Sul sito sventola bandiera bianca: con questa immagine sancivamo nelle news la fine dell’esperimento antispam di Lycos Europe, quello che, a sua volta, tante critiche aveva attirato per il fatto di combattere l’invasione di posta spazzatura con armi non proprio convenzionali come gli attacchi DDos.
E sembra che la bandiera bianca, purtroppo, l’abbiano issata definitivamente anche i milioni di utenti che ogni mattina faticano a tenere fronte alla quotidiana invasione a base di superfarmaci, programmi per PC a prezzi stracciati o di orologi extralusso. La cancellazione compulsiva sembra essere diventato l’unico strumento di tardiva difesa. I dati del resto sono molto chiari, periodicamente c’è un ente o una società che diffonde cifre, percentuali, numeri. Nonostante leggi più o meno efficaci, nuovi sistemi o programmi di prevenzione, la tendenza non muta. L’ultima rilevazione interessante [PDF, 526kb] è quella di una società americana, Zero Spam Net, che ha anche creato un nuovo metodo di valutazione della quantità di spam, ritenendo obsoleto e inefficace quello più tradizionale, basato sul calcolo della percentuale di messaggi indesiderati sul totale del traffico
di e-mail. Posto come valore di riferimento 100 (numero di e-mail legittime), lo ZSN Spam Index calcola il numero di messaggi di spam rispetto a quel dato.
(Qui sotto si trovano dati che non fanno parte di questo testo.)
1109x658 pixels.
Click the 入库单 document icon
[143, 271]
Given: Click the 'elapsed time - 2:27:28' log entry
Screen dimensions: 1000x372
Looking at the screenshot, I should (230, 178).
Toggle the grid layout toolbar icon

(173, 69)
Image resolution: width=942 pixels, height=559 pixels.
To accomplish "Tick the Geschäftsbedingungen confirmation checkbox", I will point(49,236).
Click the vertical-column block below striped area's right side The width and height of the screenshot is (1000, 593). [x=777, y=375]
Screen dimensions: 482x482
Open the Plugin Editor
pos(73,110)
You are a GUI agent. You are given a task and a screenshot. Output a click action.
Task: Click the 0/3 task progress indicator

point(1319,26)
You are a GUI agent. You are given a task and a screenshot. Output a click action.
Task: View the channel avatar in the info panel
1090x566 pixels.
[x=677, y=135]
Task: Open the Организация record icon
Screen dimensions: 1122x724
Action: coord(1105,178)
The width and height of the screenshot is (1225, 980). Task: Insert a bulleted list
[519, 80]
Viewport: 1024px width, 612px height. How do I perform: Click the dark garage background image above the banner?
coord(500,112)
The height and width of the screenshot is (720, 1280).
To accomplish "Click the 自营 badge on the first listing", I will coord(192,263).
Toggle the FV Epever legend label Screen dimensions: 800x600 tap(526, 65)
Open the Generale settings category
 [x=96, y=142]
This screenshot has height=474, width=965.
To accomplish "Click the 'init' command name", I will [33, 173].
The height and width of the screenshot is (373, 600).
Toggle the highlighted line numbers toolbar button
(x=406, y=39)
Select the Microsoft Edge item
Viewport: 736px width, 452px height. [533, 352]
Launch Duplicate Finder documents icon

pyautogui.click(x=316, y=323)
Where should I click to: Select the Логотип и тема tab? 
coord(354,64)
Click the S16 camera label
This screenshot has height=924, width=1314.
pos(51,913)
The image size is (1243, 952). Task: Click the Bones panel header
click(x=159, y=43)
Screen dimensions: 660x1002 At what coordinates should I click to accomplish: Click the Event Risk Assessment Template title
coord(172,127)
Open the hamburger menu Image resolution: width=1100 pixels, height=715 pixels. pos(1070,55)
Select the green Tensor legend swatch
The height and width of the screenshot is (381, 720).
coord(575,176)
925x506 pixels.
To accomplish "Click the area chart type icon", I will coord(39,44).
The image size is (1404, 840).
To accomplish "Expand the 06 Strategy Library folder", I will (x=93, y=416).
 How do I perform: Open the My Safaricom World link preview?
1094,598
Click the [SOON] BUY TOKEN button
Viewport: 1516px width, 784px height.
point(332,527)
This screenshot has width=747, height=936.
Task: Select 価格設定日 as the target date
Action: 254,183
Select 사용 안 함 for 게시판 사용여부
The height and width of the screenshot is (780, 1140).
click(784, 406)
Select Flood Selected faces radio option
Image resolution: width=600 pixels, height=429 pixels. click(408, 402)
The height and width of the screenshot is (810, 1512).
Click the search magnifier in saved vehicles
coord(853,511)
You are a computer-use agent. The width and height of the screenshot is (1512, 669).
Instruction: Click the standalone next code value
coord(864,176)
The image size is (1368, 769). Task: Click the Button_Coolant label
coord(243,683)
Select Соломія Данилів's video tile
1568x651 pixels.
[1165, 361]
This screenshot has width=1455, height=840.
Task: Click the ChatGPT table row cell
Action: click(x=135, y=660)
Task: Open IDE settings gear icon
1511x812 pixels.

Se nel novembre del 2002 il rapporto era di 66,7/100, oggi l’indice segna 782,12:
quasi 800 e-mail di spam ogni 100 valide, dunque.
In uno scenario che viene spesso descritto con scontate metafore di origine
‘bellica’, il paradosso è sempre dietro l’angolo. Circa un mese fa, per
dirne una, la Electronic Frontier Foundation (EFF) ha lanciato l’allarme antispam.
Non c’è nessun errore: l’organizzazione americana ha infatti rilasciato
un corposo rapporto sugli effetti collaterali causati dai nuovi sistemi di lotta
allo spam. Quello più evidente è che molte organizzazioni politiche
o impegnate nel sociale, che fondano la loro attività proprio sulla circolazione
di posta elettronica, finiscono sempre più spesso imbrigliate nelle trappole
che ISP e altre società stanno piazzando sulla rete per tentare di arginare
il dilagare dello spam. In molti casi, si arriva all’impossibilità di raggiungere
i propri sostenitori. Un fatto giustamente ritenuto inaccettabile, e non sembra
davvero esagerato parlare di minaccia alla stessa libertà di espressione.
La denuncia della EFF è accompagnata da una serie di suggerimenti rivolti
agli ISP perché rendano il processo di blocco più trasparente per
l’utente finale, per esempio consentendo a quest’ultimo di impostare le preferenze
sui filtri invece che operare unicamente a monte, ovvero sui server che gestiscono
il traffico di posta. Non mancano i consigli per i gestori di mailing list non
commerciali su come evitare che i propri messaggi siano incorrettamente identificati
come spam.
Ma a prescindere dai dati e da questioni a metà strada tra il tecnologico
e il politico come quella sollevata dalla EFF, si dimentica spesso che dietro
allo spam ci sono persone in carne e ossa, che c’è, insomma, anche un aspetto
sociale e umano di cui tenere conto. Chi trova noiosi e tutto sommato inutili
rapporti statistici e tecnici, potrà farsi un’idea del fenomeno leggendo
un libro da poco uscito per O’Reilly (ancora non disponibile in italiano). Si
chiama Spam
Kings. Lo stile è un misto di puntuale e serrata rievocazione giornalistica
e quello di certi romanzi centrati sulla ‘guerriglia’ tecnologica tra buoni e
cattivi. Ma non è fiction. È la storia di personaggi come Davis
Hawke, neo-nazista, fondatore di partiti di matrice razzista, che viste fallire
le sue deliranti aspirazioni politiche, diventa spammer di professione. È
la storia di tanti sconfitti dallo sboom della new economy che si riciclano mettendo
a frutto le conoscenze tecniche acquisite. Ma è anche quella di Susan
Gunn, aka Shiksaa, la tranquilla casalinga che da un giorno all’altro scopre
che la sua missione è quella di diventare cyberpoliziotta antispam. Sul
sito di O’Reilly è disponibile un’anteprima in PDF del primo capitolo.